By the autumn of 2002, Moscow had already lost its three-year long Chechen
War in the hearts and minds of a majority of Russians. For the first time
since the war began, surveys showed that the number of people supporting an
end to the war and negotiations with the rebels had broken the halfway mark
to reach 60 percent.
True, people don't go to anti-war demonstrations, or any demonstrations,
for that matter, because they're disillusioned, passive and don't believe
they have the power to change anything. But public opinion has already
rejected this war.
What's particularly worrying for authorities are the signs of change among
the elite, which is forced to react to shifts of mood among the population.
Previously, the only people to consistently support negotiations were
human-rights activists and one prominent politician, Yabloko leader Grigory
Yavlinsky. But they are now beginning to be joined by others. The very
party that swept into the Duma on a wave of patriotic fervor, with its
leaders proclaiming the Russian Army would be reborn in Chechnya and that
those who thought otherwise were traitors, is now organizing and sponsoring
anti-war conferences. Last September and October, even such conservative
and cautious politicians as head of the Russian Union of Industrialists and
Entrepreneurs Arkady Volsky and former Prime Minister Yevgeny Primakov, who
belong to the "mainstream" of the Russian elite, spoke in favor of a change
in Russian policy on Chechnya.
Hawks in both Chechnya and Moscow used the "Nord-Ost" tragedy to stop this
peace movement from swelling. But, despite the immense propaganda effort,
the effect has been short-lived. By the beginning of the year, the level of
support for negotiations with the Chechen rebels led by Maskhadov had
returned to its October 2002 level and will inevitably increase.
Now the authorities have their attention taken by another new toy - the
self-deception of their plans to hold a referendum in Chechnya on March 23.

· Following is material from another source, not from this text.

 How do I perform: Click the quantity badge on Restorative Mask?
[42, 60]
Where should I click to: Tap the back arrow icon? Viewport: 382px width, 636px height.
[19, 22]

Before this date, they don't want to hear about anything else, so the
sooner the referendum takes place, the better. It will have just as
triumphant a result as the election of Doku Zavgayev as Chechen president
in December 1995. But the very first day after the referendum, this
soap-bubble illusion will burst, and the authorities will find themselves
facing the same old problems in Chechnya and having to deal with an
increasingly alienated public opinion.